There is a hidden memory store using orders of magnitude more RAM than the live data. Why do we need to nitpick exactly how hidden it is? Are you going to be mad if I don't know whether it's literally inaccessible or not?
Because there are legitimate reasons why memory can be allocated. This is like calling your OS cache a memory leak when you open up Task Manager and see you only have 400MB free. A memory leak implies memory that is lost for good and it no longer being kept track of.
Consider it this way - if I had a program that connected to a database and used a connection pool to improve performance, would it be a "connection leak" that 5 connections were opened even though the database was idle?
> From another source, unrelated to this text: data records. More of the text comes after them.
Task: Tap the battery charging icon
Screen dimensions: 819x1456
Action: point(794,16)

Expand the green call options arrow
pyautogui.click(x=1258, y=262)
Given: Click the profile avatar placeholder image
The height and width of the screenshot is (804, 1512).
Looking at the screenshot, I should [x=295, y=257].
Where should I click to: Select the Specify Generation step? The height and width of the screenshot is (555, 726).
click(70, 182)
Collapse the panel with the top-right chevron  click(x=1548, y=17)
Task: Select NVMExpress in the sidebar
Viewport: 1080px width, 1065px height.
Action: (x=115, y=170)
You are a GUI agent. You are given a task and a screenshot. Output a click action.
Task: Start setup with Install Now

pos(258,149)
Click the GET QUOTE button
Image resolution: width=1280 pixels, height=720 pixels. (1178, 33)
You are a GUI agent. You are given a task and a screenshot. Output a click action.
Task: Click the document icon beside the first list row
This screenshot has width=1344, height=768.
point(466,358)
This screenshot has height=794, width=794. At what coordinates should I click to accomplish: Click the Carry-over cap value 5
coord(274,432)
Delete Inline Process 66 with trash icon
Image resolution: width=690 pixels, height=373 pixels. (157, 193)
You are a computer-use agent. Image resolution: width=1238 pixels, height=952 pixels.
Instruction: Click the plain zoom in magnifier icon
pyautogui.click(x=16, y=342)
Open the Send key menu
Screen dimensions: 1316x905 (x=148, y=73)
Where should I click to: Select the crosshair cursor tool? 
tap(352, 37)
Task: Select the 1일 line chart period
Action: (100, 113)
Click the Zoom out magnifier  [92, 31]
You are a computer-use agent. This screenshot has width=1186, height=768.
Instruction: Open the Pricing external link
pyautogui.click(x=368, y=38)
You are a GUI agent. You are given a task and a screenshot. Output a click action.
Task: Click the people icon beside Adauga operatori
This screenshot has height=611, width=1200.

The framing here is similar - Rust, in an attempt to improve performance reused large memory allocations. Some applications do this on purpose and call it buffer pools.
Except this memory is not being intentionally used as a cache/buffer.
Rust attempts to keep the vector capacity in a range for that purpose, and failed to do so here.
No matter what, it's a bug. So none of those possible justifications fit, because it's a bug.
For the database analogy, I would call it a connection leak if the number of idle connections greatly exceeded the amount that had ever been simultaneously busy and they weren't actually getting reused.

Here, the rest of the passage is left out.